The Louisiana Municipal Police Employees Retirement System has been entangled with Goldman Sachs in a dispute concerning whether Goldman Sachs was really working in the benefit of its shareholders while orchestrating several high-profile mergers.
Goldman Sachs is now involved in another lawsuit, arguing that Wellpoint’s acquisition of Amerigroup, a merger organized by the company, did not take the best interest of the shareholders into account. Their argument is that Goldman Sachs was instrumental in rushing the deal exclusively with Wellpoint, because they stood to gain roughly $233 million dollars from the agreement if it was finalized before a certain date. Representatives for the Louisiana-based pension fund say that this expedited process did not open itself up to other potential buyers and resulted in a lower selling price.

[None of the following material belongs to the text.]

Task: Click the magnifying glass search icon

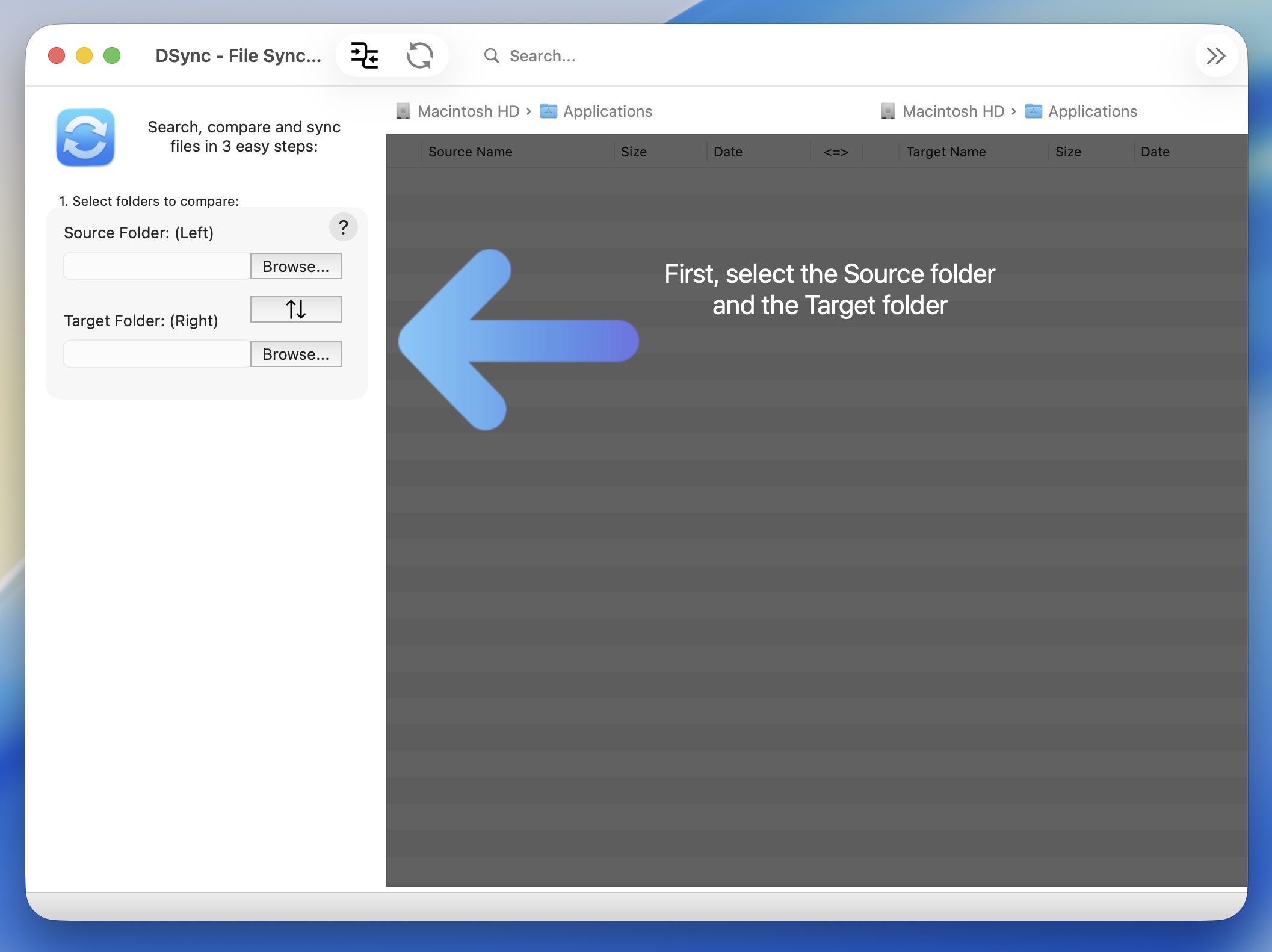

Furthermore, they argue that there is reason to believe that other companies were interested in buying Amerigroup and were also willing to pay higher amounts than Wellpoint offered. If these claims hold true, the court could rule that Goldman Sachs’ influence in the transaction did not advance the interests of its shareholders.
Cases such as this show how even companies with established histories of mergers and acquisitions can suffer legal setbacks if there are accusations that they have not followed established laws, overlook important requirements, or look to profit themselves while shortchanging shareholders. For these reasons, any company considering a major business transaction should take the time to consider these issues before moving forward with a proposed deal.